» ACTIVITY: Type every record exactly as it appears.

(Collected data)
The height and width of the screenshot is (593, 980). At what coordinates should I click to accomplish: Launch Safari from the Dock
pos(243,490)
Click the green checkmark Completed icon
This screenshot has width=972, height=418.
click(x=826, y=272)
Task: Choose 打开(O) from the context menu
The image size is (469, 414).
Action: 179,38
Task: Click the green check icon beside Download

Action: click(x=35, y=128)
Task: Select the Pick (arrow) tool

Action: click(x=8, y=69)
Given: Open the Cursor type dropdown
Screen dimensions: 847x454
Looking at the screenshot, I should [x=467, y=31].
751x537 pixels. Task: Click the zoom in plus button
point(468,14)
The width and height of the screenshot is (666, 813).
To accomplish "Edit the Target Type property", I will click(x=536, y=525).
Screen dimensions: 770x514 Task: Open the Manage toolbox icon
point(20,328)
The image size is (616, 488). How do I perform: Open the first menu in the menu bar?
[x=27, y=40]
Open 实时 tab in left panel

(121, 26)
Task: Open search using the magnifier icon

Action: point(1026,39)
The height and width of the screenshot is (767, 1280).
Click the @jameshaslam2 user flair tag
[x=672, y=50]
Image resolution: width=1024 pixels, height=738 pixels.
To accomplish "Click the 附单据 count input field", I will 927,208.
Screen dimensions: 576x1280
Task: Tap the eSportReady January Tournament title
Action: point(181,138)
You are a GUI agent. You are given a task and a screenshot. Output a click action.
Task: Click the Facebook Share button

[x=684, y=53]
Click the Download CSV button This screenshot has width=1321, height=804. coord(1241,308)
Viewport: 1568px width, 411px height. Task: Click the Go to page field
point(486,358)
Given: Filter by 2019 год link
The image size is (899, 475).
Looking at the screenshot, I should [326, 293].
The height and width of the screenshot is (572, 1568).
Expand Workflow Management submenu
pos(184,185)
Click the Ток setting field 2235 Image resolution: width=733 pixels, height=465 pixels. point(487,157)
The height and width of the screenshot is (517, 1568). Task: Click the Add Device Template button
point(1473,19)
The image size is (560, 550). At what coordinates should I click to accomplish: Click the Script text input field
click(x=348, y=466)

» RESULT FOR THIS TASK:
The height and width of the screenshot is (593, 980). At what coordinates should I click to accomplish: Launch Safari from the Dock
pos(243,490)
Click the green checkmark Completed icon
This screenshot has width=972, height=418.
click(x=826, y=272)
Task: Choose 打开(O) from the context menu
The image size is (469, 414).
Action: 179,38
Task: Click the green check icon beside Download

Action: click(x=35, y=128)
Task: Select the Pick (arrow) tool

Action: click(x=8, y=69)
Given: Open the Cursor type dropdown
Screen dimensions: 847x454
Looking at the screenshot, I should [x=467, y=31].
751x537 pixels. Task: Click the zoom in plus button
point(468,14)
The width and height of the screenshot is (666, 813).
To accomplish "Edit the Target Type property", I will click(x=536, y=525).
Screen dimensions: 770x514 Task: Open the Manage toolbox icon
point(20,328)
The image size is (616, 488). How do I perform: Open the first menu in the menu bar?
[x=27, y=40]
Open 实时 tab in left panel

(121, 26)
Task: Open search using the magnifier icon

Action: point(1026,39)
The height and width of the screenshot is (767, 1280).
Click the @jameshaslam2 user flair tag
[x=672, y=50]
Image resolution: width=1024 pixels, height=738 pixels.
To accomplish "Click the 附单据 count input field", I will 927,208.
Screen dimensions: 576x1280
Task: Tap the eSportReady January Tournament title
Action: point(181,138)
You are a GUI agent. You are given a task and a screenshot. Output a click action.
Task: Click the Facebook Share button

[x=684, y=53]
Click the Download CSV button This screenshot has width=1321, height=804. coord(1241,308)
Viewport: 1568px width, 411px height. Task: Click the Go to page field
point(486,358)
Given: Filter by 2019 год link
The image size is (899, 475).
Looking at the screenshot, I should [326, 293].
The height and width of the screenshot is (572, 1568).
Expand Workflow Management submenu
pos(184,185)
Click the Ток setting field 2235 Image resolution: width=733 pixels, height=465 pixels. point(487,157)
The height and width of the screenshot is (517, 1568). Task: Click the Add Device Template button
point(1473,19)
The image size is (560, 550). At what coordinates should I click to accomplish: Click the Script text input field
click(x=348, y=466)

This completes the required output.